We may just possibly have an explanation for how British property prices have held up so well though the crisis: fraud.
One of the puzzles of the past year is the way in which British house prices have managed to recover in value despite still being extremely expensive relative to both British earnings and historical precedent. While house prices are down a bit more than 15 percent since their peak, on the Halifax measure, they have actually risen 6.3 percent in the past year, not the best vintage in British economic history.
Even more astounding, a British house now costs 4.76 times average earnings, down from the silly 5.85 times in early 2007 but still 20 percent above a historical average which itself is inflated by two bubble periods. How, you must wonder, do these people afford those houses?
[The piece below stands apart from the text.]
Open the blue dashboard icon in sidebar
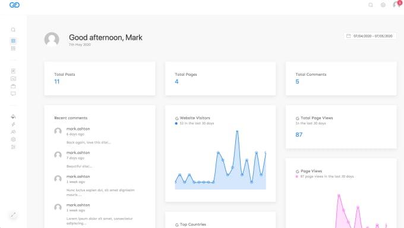This screenshot has width=404, height=228. [13, 41]
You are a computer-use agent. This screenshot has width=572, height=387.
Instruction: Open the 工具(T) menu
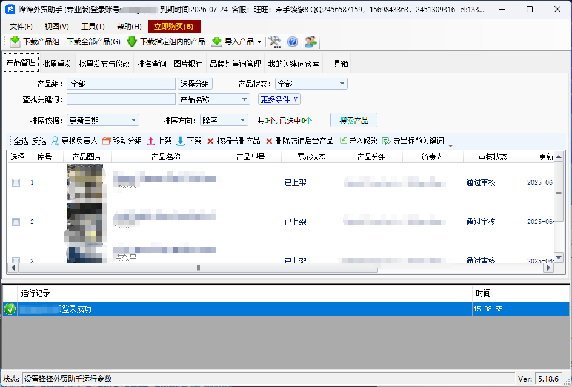[93, 26]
Medieval British logician William of Occam taught that when considering competing explanations for a phenomenon a good rule of thumb is to choose the simplest, a rule called Occam’s razor. In this instance the simplest explanation is mortgage income fraud.
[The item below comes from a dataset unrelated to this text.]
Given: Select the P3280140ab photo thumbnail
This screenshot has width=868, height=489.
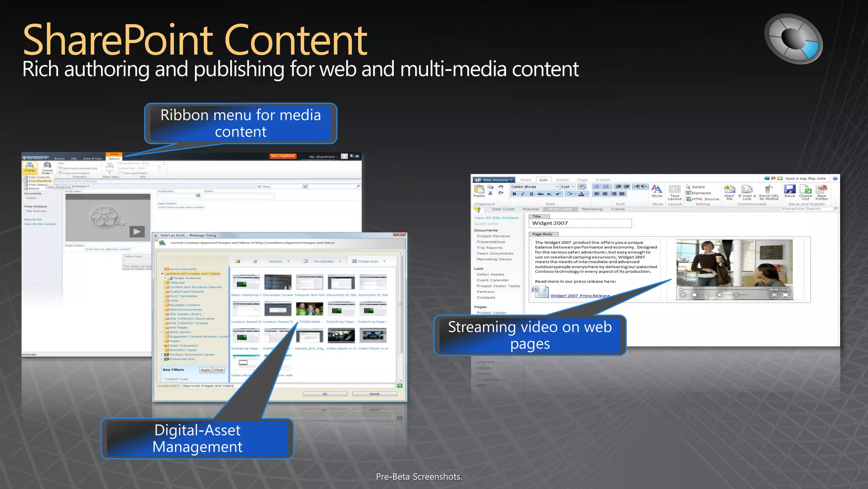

It all begins to make sense once you look at one statistic recently released by British regulator the Financial Services Authority: even as late as the first quarter of this year 43 percent of all mortgage loans were made without proper verification of the borrower’s income.
What’s more, a survey by the FSA found that 46 percent of mortgage-holding households in Britain either had no money left or a shortfall after they had forked over mortgage payments and living costs every month.